A similar pattern appears in structural time integration. The global/local coupling strategy for viscoplastic structures starts from a coarse global analysis and allows local models to adopt finer adaptive time grids than the global model, effectively performing densification in both space and time (Blanchard et al., 2019). The preferred practical strategy is weak time coupling, where local time refinement remains local unless the global model itself requires smaller steps (Blanchard et al., 2019). This suggests that the “global-to-local” idea extends naturally from spatial densification to temporal discretization and to model hierarchy more broadly.

Across these domains, the central methodological relation is to selective model enrichment. Global-to-local densification differs from uniform refinement by assuming that only a subset of the domain, trajectory, sequence, or representation budget should receive fine-scale treatment. It differs from one-shot local modeling by preserving a global scaffold that supports consistency, stability, and long-range interaction. This suggests that the strategy occupies an intermediate position between fully global coarse models and fully local fine models: it is a mechanism for moving information and capacity between them.

8. Synthesis

Global-to-local densification strategy denotes a family of adaptive procedures in which broad, globally aggregated evidence establishes a coarse but stable representation, after which local descriptors, local rewards, or local operating conditions determine where refinement, splitting, cloning, or pruning should occur. In 3DGS, this may mean alternating between multi-view gradient densification and neighborhood Eigenentropy, with thresholded local splitting and pruning (Jäger et al., 6 Mar 2026). In accelerated Gaussian Splatting, it may mean using split first for global diffusion and clone later for local refinement, coordinated with coarse-to-fine image supervision (Huang et al., 27 Jul 2025). In feedforward dynamic reconstruction, it may mean translating scene-level rendering gains into local per-primitive utilities (Song et al., 28 Jun 2026). In dynamic 3DGS, it may mean aggregating temporal visibility globally over an interval, then making per-Gaussian local decisions with adaptive thresholds (Sandu et al., 22 Jun 2026). In panoramic depth estimation, it may mean global transformer context followed by local convolutional refinement through gated fusion (Bai et al., 2022).
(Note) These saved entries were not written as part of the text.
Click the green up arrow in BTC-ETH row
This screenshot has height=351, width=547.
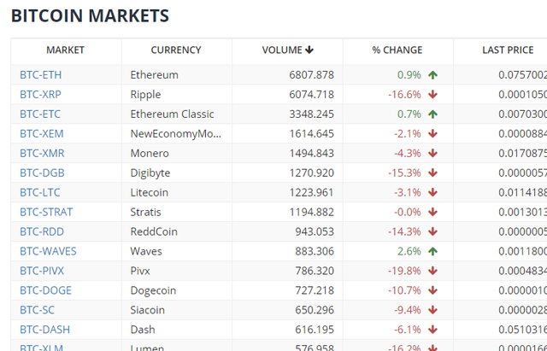(x=433, y=75)
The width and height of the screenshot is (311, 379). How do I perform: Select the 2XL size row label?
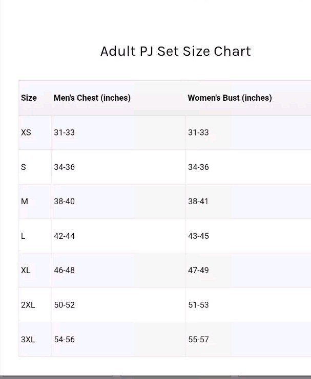point(28,305)
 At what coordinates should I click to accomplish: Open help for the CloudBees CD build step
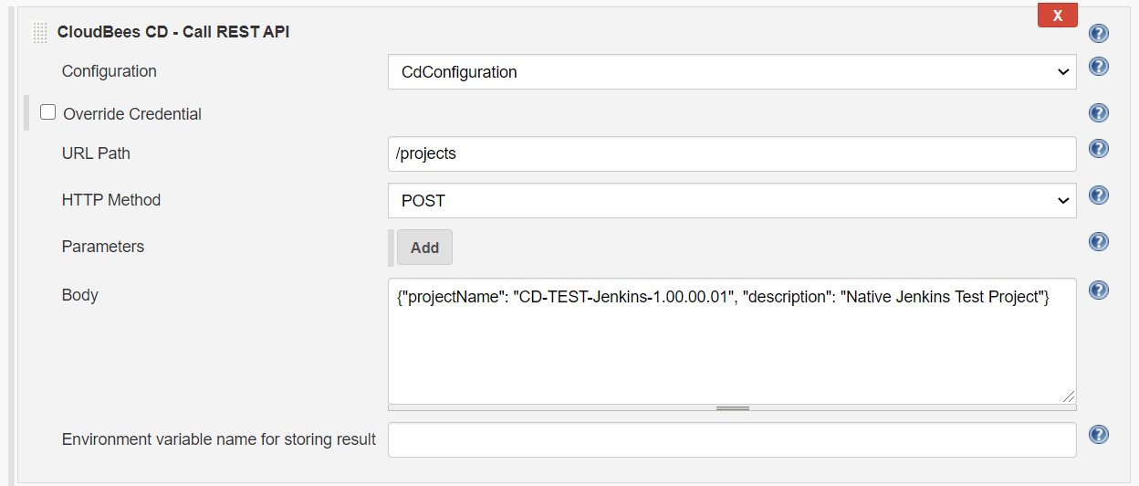point(1099,34)
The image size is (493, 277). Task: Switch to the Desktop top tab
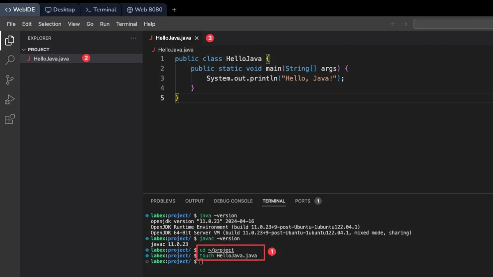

The concept is therefore best understood as a structural principle rather than a single algorithm. Its recurring components are a global scaffold, a localization mechanism, and a schedule that controls when and how local refinement is activated. Its main promise is improved allocation of representational capacity: broad coverage or consistency is established before expensive fine detail is introduced. Its main difficulty is that the local criterion must be reliable enough not to suppress important structure or amplify unstable regions. The surveyed literature suggests that when these components are aligned, global-to-local densification can improve accuracy, compactness, and efficiency simultaneously; when they are not, it degenerates into premature local overfitting or redundant growth (Jäger et al., 6 Mar 2026, Huang et al., 27 Jul 2025, Fu et al., 4 Dec 2025).